**Data provided:**
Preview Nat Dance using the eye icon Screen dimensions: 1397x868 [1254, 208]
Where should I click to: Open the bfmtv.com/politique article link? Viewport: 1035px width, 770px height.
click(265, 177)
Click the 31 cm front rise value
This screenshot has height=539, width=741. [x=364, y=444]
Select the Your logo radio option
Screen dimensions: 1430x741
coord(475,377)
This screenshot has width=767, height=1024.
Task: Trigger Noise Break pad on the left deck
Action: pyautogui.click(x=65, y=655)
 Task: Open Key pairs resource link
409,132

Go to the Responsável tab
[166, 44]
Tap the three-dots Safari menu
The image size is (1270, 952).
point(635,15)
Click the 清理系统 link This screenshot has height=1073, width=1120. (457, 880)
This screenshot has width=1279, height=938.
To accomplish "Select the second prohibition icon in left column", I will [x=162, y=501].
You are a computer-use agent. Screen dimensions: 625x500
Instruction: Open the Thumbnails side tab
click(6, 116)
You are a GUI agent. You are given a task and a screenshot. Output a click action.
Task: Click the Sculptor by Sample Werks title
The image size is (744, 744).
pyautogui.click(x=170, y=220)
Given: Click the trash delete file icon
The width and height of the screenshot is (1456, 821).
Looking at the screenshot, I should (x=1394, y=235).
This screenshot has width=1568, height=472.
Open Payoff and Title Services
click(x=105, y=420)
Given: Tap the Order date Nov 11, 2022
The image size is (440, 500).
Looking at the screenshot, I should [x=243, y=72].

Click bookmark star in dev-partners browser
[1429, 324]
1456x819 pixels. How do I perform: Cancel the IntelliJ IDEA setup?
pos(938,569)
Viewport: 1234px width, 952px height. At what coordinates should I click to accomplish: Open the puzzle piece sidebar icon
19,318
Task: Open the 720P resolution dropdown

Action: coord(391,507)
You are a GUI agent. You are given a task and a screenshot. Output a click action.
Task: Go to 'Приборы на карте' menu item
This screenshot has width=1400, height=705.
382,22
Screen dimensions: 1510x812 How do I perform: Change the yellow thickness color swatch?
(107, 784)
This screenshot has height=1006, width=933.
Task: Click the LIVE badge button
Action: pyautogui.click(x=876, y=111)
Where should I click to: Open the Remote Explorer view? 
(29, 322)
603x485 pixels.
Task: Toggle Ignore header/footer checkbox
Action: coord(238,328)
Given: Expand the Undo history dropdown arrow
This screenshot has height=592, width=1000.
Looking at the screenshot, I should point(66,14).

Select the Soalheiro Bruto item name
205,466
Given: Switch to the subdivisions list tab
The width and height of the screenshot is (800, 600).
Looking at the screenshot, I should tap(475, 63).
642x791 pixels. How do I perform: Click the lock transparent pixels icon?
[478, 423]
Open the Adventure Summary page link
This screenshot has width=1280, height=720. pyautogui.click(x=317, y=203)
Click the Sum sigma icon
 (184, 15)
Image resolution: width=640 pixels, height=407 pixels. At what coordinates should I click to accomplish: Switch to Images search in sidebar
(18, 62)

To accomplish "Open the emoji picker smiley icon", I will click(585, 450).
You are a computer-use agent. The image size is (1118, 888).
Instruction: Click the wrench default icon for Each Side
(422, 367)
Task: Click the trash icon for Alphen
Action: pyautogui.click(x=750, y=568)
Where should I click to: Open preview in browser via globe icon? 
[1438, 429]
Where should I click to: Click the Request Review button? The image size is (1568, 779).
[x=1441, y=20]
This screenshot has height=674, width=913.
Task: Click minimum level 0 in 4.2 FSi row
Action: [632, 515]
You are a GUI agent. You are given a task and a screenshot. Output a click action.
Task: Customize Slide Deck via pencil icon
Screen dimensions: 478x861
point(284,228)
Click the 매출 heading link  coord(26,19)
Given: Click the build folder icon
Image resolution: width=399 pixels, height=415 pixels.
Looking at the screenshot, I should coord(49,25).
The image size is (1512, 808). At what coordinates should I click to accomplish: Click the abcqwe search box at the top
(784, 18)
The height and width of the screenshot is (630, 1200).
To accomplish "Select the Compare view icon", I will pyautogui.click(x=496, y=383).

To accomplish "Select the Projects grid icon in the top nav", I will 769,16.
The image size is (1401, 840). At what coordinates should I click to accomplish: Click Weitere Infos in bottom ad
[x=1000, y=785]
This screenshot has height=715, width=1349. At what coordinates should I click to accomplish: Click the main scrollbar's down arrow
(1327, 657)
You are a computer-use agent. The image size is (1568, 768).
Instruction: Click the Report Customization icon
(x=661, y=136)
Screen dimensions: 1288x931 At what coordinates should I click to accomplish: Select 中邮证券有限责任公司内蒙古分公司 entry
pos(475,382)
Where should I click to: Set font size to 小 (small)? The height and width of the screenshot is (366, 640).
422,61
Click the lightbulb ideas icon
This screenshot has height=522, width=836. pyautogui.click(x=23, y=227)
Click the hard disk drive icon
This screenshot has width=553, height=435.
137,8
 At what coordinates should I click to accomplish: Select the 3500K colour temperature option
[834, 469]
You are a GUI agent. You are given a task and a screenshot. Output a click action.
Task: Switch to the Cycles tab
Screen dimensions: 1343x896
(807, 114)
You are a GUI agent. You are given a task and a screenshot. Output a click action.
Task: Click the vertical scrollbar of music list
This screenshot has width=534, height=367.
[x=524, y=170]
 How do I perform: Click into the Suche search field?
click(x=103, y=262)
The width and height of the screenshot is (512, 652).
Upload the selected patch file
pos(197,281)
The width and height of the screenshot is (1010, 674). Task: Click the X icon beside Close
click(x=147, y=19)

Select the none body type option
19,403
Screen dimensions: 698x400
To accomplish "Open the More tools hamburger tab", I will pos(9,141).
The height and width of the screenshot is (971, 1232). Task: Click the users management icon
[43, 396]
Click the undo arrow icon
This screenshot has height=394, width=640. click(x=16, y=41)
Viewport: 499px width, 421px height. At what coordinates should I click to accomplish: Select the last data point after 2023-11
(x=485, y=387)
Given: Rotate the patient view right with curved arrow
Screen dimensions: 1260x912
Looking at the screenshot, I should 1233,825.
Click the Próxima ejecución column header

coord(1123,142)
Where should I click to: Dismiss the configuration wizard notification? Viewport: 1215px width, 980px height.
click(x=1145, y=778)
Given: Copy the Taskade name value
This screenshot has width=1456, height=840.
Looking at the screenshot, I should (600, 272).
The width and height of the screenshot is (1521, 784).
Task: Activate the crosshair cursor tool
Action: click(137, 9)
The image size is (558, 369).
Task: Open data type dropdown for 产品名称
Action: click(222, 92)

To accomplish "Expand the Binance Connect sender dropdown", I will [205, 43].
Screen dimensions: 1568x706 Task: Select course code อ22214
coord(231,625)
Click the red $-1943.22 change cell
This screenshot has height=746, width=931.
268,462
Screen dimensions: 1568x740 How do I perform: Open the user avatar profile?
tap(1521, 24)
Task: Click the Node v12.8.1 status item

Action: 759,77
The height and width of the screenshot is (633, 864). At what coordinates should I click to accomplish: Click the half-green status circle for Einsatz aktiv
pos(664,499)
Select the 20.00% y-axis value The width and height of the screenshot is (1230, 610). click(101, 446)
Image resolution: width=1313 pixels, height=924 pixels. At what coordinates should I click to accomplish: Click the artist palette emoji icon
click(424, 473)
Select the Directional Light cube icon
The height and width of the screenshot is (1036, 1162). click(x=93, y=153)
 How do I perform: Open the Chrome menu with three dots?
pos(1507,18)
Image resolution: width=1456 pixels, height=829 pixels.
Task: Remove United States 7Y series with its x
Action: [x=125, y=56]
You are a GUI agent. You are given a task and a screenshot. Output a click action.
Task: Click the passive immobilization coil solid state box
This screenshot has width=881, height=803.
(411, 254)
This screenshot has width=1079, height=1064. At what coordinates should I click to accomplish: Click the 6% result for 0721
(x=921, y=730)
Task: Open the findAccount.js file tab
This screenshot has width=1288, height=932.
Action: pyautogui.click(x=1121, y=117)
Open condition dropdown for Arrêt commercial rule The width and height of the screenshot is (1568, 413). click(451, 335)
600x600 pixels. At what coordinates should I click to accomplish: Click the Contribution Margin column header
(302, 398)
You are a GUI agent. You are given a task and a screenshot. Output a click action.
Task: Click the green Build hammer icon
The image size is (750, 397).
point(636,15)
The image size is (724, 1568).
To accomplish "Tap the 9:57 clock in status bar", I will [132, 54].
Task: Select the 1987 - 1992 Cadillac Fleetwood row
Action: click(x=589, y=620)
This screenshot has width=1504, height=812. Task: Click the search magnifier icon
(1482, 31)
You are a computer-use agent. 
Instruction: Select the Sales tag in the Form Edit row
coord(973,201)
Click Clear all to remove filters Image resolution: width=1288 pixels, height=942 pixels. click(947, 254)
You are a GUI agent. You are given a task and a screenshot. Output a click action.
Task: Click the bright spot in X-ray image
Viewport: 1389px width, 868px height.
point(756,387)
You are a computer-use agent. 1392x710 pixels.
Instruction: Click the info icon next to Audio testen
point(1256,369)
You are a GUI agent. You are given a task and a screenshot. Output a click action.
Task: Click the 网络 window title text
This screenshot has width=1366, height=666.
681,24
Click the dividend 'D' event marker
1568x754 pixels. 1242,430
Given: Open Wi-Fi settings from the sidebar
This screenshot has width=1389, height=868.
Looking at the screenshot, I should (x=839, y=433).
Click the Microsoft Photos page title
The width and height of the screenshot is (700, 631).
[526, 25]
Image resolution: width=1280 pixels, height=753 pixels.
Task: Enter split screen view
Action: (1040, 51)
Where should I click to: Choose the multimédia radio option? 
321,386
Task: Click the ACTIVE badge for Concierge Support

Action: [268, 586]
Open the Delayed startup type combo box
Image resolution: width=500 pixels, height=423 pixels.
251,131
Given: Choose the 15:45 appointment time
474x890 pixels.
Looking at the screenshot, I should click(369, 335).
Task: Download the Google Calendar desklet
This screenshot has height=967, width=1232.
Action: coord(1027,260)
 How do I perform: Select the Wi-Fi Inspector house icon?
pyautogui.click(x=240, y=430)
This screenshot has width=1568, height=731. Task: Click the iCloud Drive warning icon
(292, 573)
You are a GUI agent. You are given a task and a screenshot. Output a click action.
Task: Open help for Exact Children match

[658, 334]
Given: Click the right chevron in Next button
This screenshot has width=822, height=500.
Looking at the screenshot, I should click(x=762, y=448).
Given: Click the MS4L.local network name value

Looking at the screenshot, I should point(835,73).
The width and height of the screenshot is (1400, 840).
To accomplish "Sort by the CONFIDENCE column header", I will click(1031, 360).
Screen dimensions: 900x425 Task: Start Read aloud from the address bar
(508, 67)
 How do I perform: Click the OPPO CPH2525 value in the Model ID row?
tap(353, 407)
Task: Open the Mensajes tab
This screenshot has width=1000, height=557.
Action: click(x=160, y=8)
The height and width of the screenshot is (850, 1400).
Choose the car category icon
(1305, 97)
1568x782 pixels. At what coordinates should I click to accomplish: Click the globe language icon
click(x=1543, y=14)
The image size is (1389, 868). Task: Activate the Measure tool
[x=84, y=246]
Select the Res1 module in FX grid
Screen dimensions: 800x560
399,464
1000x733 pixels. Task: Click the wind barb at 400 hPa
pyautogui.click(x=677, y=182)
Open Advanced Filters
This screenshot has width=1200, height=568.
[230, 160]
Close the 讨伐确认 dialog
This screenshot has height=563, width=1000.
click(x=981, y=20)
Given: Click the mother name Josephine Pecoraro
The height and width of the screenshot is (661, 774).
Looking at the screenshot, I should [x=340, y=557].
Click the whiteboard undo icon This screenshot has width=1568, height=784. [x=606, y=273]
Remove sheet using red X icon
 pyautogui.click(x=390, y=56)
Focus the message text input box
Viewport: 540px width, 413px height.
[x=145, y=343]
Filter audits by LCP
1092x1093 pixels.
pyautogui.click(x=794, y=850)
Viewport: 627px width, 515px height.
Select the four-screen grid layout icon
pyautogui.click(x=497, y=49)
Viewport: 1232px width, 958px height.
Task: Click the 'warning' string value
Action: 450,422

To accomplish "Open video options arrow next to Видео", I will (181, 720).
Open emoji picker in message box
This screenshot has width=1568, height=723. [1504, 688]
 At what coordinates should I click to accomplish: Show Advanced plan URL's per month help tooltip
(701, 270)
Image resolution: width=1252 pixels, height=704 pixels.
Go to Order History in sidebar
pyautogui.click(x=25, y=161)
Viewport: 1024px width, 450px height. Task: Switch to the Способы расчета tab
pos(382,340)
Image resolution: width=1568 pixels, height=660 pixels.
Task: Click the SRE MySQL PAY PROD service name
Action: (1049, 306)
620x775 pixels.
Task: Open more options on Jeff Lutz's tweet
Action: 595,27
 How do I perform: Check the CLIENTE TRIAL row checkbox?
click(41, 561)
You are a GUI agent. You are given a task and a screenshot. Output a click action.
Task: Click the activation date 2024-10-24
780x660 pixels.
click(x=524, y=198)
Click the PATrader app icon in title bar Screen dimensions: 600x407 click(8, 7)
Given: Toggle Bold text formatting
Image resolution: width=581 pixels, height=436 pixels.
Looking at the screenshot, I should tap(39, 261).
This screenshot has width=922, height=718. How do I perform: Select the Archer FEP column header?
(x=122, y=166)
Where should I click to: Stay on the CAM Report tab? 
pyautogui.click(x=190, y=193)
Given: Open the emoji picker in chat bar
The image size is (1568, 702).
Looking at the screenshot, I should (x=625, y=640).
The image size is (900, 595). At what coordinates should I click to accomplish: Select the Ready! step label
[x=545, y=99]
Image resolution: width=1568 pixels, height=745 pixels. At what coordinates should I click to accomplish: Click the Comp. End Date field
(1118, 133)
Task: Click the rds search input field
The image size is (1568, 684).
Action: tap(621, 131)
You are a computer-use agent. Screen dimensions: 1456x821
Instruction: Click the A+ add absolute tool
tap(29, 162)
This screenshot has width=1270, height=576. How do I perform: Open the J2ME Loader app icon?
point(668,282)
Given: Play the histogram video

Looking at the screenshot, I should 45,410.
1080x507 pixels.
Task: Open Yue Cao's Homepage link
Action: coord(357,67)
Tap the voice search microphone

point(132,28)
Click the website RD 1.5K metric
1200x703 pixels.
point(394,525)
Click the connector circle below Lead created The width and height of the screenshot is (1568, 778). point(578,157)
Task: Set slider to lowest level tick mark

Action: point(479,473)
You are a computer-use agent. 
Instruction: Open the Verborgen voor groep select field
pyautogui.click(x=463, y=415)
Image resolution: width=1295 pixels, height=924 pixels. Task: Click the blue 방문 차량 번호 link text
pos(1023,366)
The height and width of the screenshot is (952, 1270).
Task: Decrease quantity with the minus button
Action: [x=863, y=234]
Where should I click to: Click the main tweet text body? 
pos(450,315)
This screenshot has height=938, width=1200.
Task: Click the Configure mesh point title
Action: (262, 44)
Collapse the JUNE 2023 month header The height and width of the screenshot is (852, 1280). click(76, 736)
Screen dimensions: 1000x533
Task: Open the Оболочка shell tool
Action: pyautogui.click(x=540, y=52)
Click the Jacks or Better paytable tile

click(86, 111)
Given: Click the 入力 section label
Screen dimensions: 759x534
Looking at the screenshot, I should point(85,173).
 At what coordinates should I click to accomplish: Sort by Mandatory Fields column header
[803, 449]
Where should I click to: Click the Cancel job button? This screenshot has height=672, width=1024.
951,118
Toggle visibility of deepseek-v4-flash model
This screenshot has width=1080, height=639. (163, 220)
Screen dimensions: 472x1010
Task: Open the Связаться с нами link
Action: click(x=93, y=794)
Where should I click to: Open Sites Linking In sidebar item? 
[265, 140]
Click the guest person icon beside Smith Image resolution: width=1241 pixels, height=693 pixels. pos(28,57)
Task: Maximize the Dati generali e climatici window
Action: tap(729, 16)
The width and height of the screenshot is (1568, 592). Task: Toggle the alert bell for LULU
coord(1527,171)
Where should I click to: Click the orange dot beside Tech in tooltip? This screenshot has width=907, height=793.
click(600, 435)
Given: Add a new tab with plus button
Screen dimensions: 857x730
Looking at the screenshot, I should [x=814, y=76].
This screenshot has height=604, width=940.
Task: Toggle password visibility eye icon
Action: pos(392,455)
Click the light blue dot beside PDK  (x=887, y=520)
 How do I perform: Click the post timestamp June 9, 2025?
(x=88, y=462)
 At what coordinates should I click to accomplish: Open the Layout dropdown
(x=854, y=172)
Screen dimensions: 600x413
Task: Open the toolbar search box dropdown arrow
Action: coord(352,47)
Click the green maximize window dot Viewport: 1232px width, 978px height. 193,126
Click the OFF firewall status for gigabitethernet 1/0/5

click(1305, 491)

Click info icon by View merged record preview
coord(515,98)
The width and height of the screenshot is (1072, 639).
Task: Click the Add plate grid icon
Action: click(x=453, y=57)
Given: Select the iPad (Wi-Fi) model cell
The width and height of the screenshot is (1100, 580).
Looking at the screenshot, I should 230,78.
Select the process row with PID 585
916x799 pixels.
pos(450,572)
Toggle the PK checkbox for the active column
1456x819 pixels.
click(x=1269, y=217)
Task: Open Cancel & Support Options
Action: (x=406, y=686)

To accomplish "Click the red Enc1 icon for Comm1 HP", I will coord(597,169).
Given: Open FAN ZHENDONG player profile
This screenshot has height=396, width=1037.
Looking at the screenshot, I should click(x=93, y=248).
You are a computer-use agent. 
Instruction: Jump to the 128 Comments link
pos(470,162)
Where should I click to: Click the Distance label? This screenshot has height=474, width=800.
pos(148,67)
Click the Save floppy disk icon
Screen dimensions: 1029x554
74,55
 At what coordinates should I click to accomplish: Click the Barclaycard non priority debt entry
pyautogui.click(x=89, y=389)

**What you are asked to do:**
Set out the material as a Markdown table with columns "Row" and "Entry," starting with the line that contains "Given: Open the emoji picker in chat bar" and going on through the line that contains "[x=545, y=99]". Leave out any blank lines.

**Response:**
| Row | Entry |
|---|---|
| 1 | Given: Open the emoji picker in chat bar |
| 2 | The image size is (1568, 702). |
| 3 | Looking at the screenshot, I should (x=625, y=640). |
| 4 | The image size is (900, 595). At what coordinates should I click to accomplish: Select the Ready! step label |
| 5 | [x=545, y=99] |